- _WHAT YOU SHOULD DO_:
Without including any picture, repeat the records below exactly.

(Dataset records)
┄┄┄┄┄┄┄┄┄┄┄┄┄┄┄┄┄┄┄┄
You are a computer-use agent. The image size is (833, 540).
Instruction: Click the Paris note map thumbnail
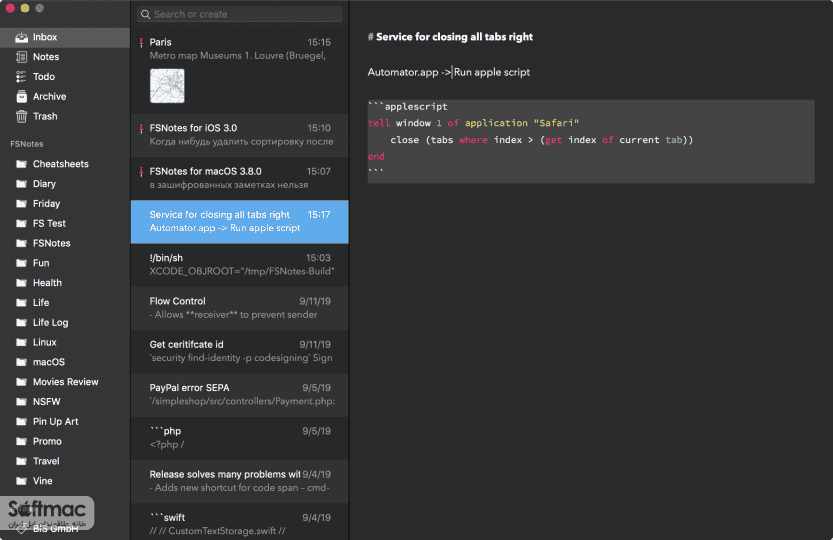[167, 86]
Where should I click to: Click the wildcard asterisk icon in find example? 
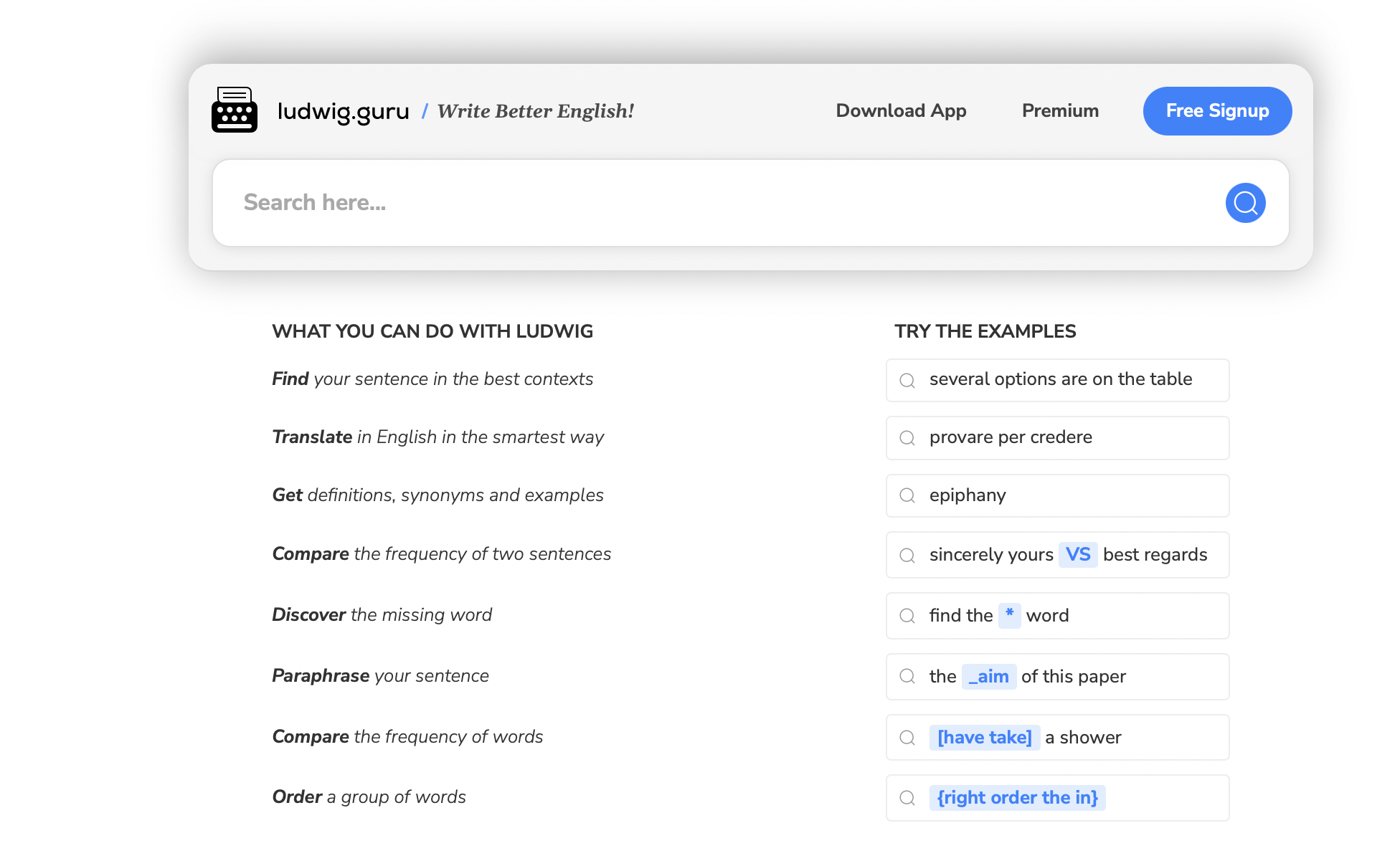click(x=1009, y=614)
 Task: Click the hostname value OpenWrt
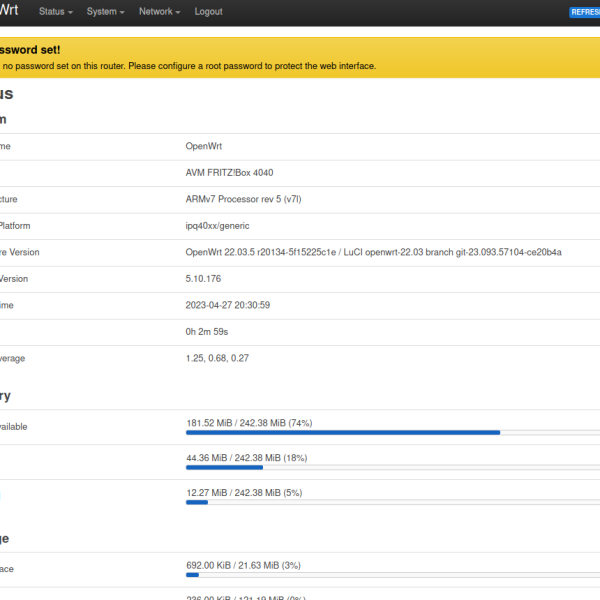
┄┄┄┄┄┄┄┄┄┄┄┄┄┄┄┄┄┄┄┄
- _RESULT OF THIS TASK_:
You are a computer-use agent. The image size is (833, 540).
Instruction: Click the Paris note map thumbnail
[167, 86]
Where should I click to: Click the wildcard asterisk icon in find example? 
click(x=1009, y=614)
 Task: Click the hostname value OpenWrt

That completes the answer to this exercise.